## [What the exercise asks]
Pick up the passage on aquifers and groundwater after its final sentence and continue it.

## [Extract]
┏━━
Marchfeld is an example of an aquifer in that it is a body of permeable rock can contain or transmit groundwater. The aquifer’s  water movement depends on the permeability of the aquifer material. In some permeable materials, groundwater can move several meters in a day. In extreme cases,  the water moves only a few centimeters in a century. Groundwater moves very slowly through relatively impermeable materials, such as clay and shale. If the groundwater is between layers of these impermeable materials, it is confined under pressure to become an artesian aquifer. An aquifer’s water, like Marchfelds,  moves slowly towards lower lying places and is eventually discharged  from springs, seeps into streams, or is withdrawn from the ground by wells.

97% of the earth's freshwater is stored in aquifers and groundwater is the primary source of drinking water for more than 1.5 billion people. Some of the largest cities in the developing world, such as Jakarta, Dhaka, Lima, and Mexico City, depend on aquifers for almost all their water. In rural areas, where centralized water supply systems are undeveloped, groundwater is typically the source of water.

The typical methods normally used to conceal garbage and other waste, such as landfills, septic tanks, and sewers, have become the major conduits of chemical pollution of groundwater. When aquifers are polluted, it is almost impossible to flush out contaminants from the clay layers where much of the aquifer’s water may be stored. With increases in urban population, the demand on groundwater is increasing and causing stress on the aquifers.
┗━━
## [Given entries]
┏━━
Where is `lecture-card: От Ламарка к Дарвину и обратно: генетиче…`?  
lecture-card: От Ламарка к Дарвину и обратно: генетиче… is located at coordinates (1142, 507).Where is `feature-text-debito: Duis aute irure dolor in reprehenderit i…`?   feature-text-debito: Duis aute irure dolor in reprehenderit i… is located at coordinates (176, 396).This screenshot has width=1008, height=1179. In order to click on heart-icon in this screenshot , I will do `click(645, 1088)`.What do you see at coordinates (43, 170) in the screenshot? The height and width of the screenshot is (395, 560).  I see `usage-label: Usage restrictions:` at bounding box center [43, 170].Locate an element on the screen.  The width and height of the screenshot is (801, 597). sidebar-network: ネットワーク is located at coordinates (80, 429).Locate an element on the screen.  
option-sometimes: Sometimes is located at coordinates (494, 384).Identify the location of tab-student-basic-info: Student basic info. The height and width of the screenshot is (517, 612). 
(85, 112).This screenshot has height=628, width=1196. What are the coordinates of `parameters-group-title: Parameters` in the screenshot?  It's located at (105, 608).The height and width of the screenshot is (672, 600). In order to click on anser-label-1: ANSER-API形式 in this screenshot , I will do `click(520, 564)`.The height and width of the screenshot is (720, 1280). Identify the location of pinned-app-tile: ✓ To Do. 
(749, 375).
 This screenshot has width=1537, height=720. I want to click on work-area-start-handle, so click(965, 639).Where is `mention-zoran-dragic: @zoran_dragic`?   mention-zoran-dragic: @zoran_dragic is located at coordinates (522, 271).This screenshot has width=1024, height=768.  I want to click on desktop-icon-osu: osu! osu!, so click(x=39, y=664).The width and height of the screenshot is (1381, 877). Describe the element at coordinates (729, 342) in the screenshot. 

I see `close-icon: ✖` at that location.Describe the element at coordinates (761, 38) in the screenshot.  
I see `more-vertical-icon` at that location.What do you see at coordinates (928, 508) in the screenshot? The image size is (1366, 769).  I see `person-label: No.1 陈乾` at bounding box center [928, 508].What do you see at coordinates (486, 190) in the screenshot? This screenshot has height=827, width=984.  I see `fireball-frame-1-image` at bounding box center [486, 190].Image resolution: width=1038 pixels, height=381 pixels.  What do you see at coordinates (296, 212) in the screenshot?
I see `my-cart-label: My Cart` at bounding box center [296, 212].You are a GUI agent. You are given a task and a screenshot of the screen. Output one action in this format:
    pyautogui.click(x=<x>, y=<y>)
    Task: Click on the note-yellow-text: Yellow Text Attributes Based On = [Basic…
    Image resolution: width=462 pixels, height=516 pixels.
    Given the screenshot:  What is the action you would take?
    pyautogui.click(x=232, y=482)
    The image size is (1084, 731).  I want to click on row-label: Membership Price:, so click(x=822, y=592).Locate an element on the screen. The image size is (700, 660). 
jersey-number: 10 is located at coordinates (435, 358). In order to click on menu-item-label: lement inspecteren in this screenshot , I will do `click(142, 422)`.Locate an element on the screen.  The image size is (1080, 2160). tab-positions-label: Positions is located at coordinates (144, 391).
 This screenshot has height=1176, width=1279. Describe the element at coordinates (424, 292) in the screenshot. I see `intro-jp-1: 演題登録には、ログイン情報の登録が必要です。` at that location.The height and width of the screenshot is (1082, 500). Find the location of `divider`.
┗━━
## [Exercise result]
Many major aquifers are being drained faster than their natural rate of recharge. In some cases, areas like Marchfeld are being exploited at higher rates than previously done in the past. Marchfeld once provided water for agricultural uses but is now shifting to factory use. On average, a ton of water used in industry generates about 70 times as much profit as the same amount of water used to grow grain. Climate change has caused droughts in many aquifer areas. With the growing population and climate change, aquifers require heavy monitoring to keep the  water level in balance.

Aquifer cross section.

Sources:  “Aquifer,” Wikipedia (Wikimedia Foundation, April 23, 2021), https://en.wikipedia.org/wiki/Aquifer.
  1. Thomas R Gatliffe, “Calibration and Reliability in Groundwater Modelling: Coping with Uncertainty,” Technometrics 44, no. 1 (2002): pp. 84-85, https://doi.org/10.1198/tech.2002.s655.
  2. “Aquifers and Groundwater,” Aquifers and Groundwater, accessed March 3, 2021, https://www.usgs.gov/special-topic/water-science-school/science/aquifers-and-groundwater?qt-science_center_objects=0#qt-science_center_objects.

Municipality Department 31 - Wiener Wasser

Drinking water company usually covers a part or whole water cycle of a city. In the case of Vienna, Wiener Wasser covers the whole water cycle with 100% spring water from the Lower Austrian-Styrian Alps. Wiener Wasser is a part of the municipal department in Vienna responsible for clean water supply, maintain and control the quality of the water and pipelines, manage public sewage systems, wastewater treatment, and education around drinking water.

Another public drinking company owned by the municipality such as Waternet in Amsterdam also covers similar responsibility to supply clean water and collection of wastewaters. While in another Dutch regions such as Delft, have Evides Waterbedrijf to manage their drinking water supply and Delfluent to manage sewers and wastewater treatment.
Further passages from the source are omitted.